After that, suddenly I saw on lyft homepage, it requires that driver has to have at least one-year driver license, since I am a new driver(only got my driver license within 7 months), I have passed the mentor process, and she let me wait lyft email for further instruction, I am not sure that I can pass and be an applicable driver, anyone can help? and just wonder if Uber also requires at least one-year driver license?


----------



## UberCbus (Nov 10, 2014)

Yes, both require that you have had your license for over a year


----------



## LAuberX (Jun 3, 2014)

I think Uber is 3 years.

Less than that does not give a true track record.


----------



## DC_Uber_Lyft_Driver (Sep 2, 2014)

This is a rule I can live with. Sorry.


----------



## No-tippers-suck (Oct 20, 2014)

Even if Lyft or Uber said it's no problem the Public Utility Commission of California states in their regulations about TNC
that one year of driving experience is required however it doesn't state that it has to be a CA drivers license.
I personally had to wait for Uber since my CA DL was around 9months back then.


----------



## driveLA (Aug 15, 2014)

Ya sorry but no way I would want to be driven around by someone with only 7 months or even 1-2 years of driving experience. 

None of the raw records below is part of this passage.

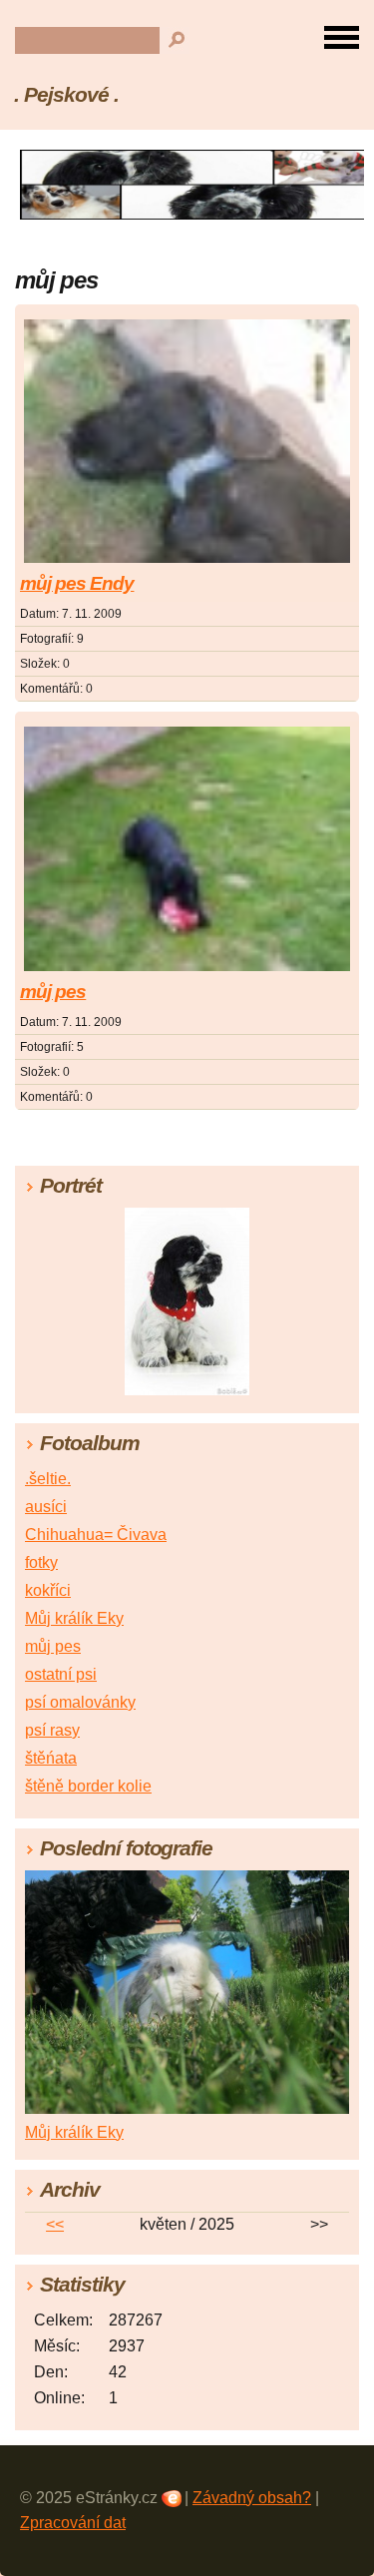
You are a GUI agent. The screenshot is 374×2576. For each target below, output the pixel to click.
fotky (41, 1562)
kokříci (48, 1590)
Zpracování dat (73, 2522)
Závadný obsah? (251, 2497)
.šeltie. (48, 1478)
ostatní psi (61, 1674)
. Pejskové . (66, 94)
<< (55, 2224)
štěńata (51, 1758)
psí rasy (52, 1730)
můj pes (53, 991)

I've driven for over 15 years and driving for uber definitely still gets tricky at times.


----------



## Realityshark (Sep 22, 2014)

wshh8 said:


> After that, suddenly I saw on lyft homepage, it requires that driver has to have at least one-year driver license, since I am a new driver(only got my driver license within 7 months), I have passed the mentor process, and she let me wait lyft email for further instruction, I am not sure that I can pass and be an applicable driver, anyone can help? and just wonder if Uber also requires at least one-year driver license?


It will be interesting to see if they even catch it. Good luck.


----------